Samstag, 4. Oktober 2008

Kandidiert Stoiber für die Europawahl? Reaktion auf schwere Niederlage der CSU

  • Auch Schmid könnte nach Wahldebakel zurücktreten
  • Keine ausreichende Unterstützung mehr in Fraktion

Nach der schweren Niederlage der CSU bei der bayerischen Landtagswahl erwägt der frühere Ministerpräsident und CSU-Chef Edmund Stoiber nach einem "Focus"-Bericht, bei der Europawahl im Juni als Spitzenkandidat seiner Partei anzutreten. Stoiber fürchte, dass die CSU bei einer niedrigen Wahlbeteiligung die bundesweit erforderlichen fünf Prozent der Stimmen und so den Einzug ins Europaparlament verpassen könnte, berichtete das Magazin. Vertrauten habe Stoiber gesagt, er könne als prominentes Zugpferd für die CSU die meisten Stimmen ziehen und ihr so ein weiteres Wahldebakel ersparen.

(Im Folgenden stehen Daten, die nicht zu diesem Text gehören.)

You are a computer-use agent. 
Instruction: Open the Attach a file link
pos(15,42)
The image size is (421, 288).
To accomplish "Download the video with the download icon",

Die Wahlschlappe könne nach Parteichef Erwin Huber und Ministerpräsident Günther Beckstein dem "Focus" zufolge einem weiteren Spitzenpolitiker das Amt kosten. CSU-Fraktionschef Georg Schmid habe in der Fraktion offenbar keine ausreichende Unterstützung mehr, berichtete das Magazin vorab aus seiner Bayern-Ausgabe. Schmid werde vor allem vorgeworfen, durch das von ihm durchgeboxte strenge Rauchverbot viele Wähler verprellt zu haben.

Als Nachfolger an der Fraktionsspitze werde in führenden Parteikreisen vor allem Huber gehandelt. Schmid hatte gestern wegen mangelnder Unterstützung seine Kandidatur für die Nachfolge Becksteins zurückgezogen. Damit bleiben noch der designierte Parteichef und Landwirtschaftsminister Horst Seehofer, Innenminister Joachim Herrmann und Wissenschaftsminister Thomas Goppel als Kandidaten für das Amt des Regierungschefs übrig.